Happy Teacher Project

Since December 2018, we have followed a group of 262 early childhood teachers across 38 early childhood centers in Tulsa, measuring these different aspects of whole teacher well-being. During the first phase of data collection, we surveyed educators about their well-being, designing questions to better understand their physical and mental health, job-induced stress, work-related injuries and job commitment. We also measured teachers’ weight for obesity and administered a step test for cardiorespiratory fitness. Then, we investigated what types of workplace supports were in place to improve teachers’ well-being, such as compensation, benefits, designated breaks, paid sick leave, work climate and the quality of their physical environment.

During the second phase, we observed different aspects of the learning environment in 40 classrooms including teacher-child interactions and environmental factors, such as noise level, air quality, lighting and furniture. Then we interviewed 40 teachers about what they need to improve their well-being.

From the results, we found that the teachers in our study face significantly more physical health challenges than the general population. For example, three quarters were overweight or obese. Most had below average cardiorespiratory fitness. And a third reported doctor-diagnosed urinary tract infections. Additionally, about one-third of the teachers in our study frequently felt stressed while on the job; 23% felt depressed.

### The task
Write the next part of the Happy Teacher Project excerpt, beginning after its final sentence on the teachers' stress and depression.

### Recorded data
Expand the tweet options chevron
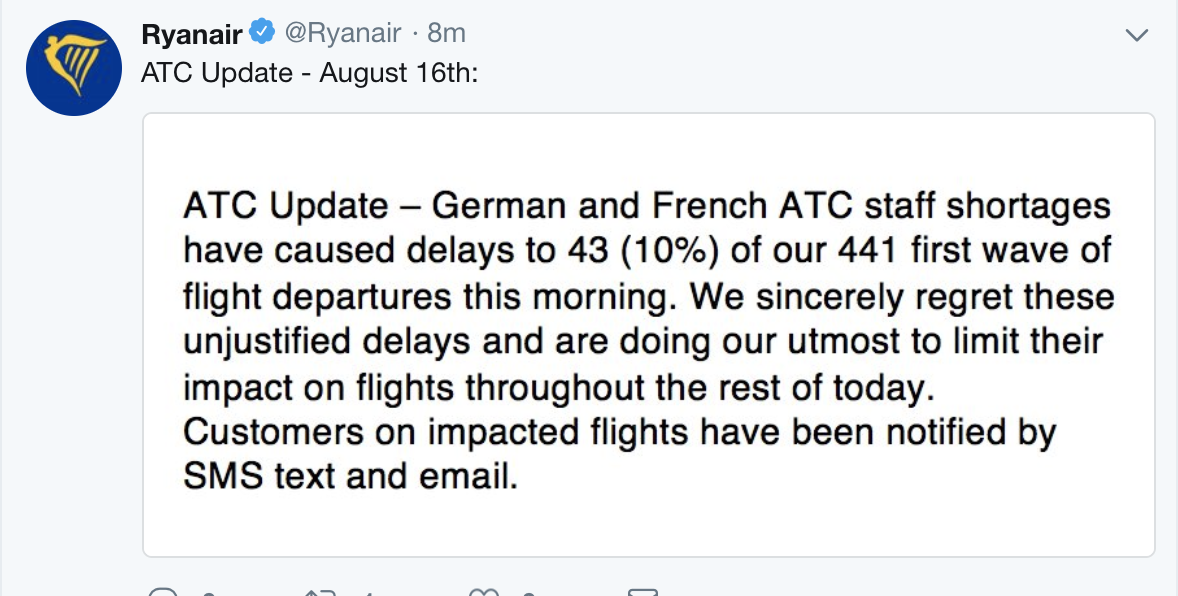Viewport: 1178px width, 596px height. [x=1137, y=35]
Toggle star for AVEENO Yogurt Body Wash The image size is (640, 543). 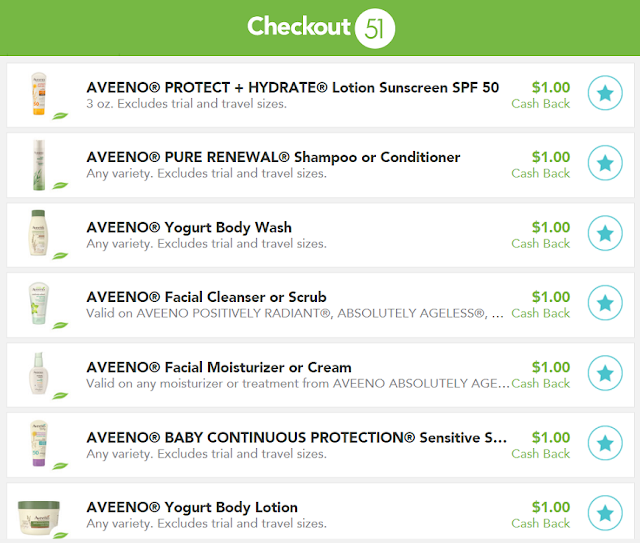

### Exercise response
The reality of teachers’ workplace conditions suggested that there is still a lot of work to be done to fully support early childhood educators. Nearly half of the teachers we surveyed had no designated break, close to one-in-four had no paid sick days and a third lacked employer-provided health insurance. One-third of teachers reported that they do not have space for relaxation or to store personal belongings and about one-fifth said they do not have adult size furniture.

The results of our study suggest that there is considerable room for improving early childhood teachers’ working conditions and well-being. Our findings also corroborate previous studies on the importance of having highly qualified early childhood teachers. But most importantly, what has emerged from our study is the notion that in the quest to create and retain a happy, healthy early childhood workforce, compensation and benefits—while helpful—are not enough.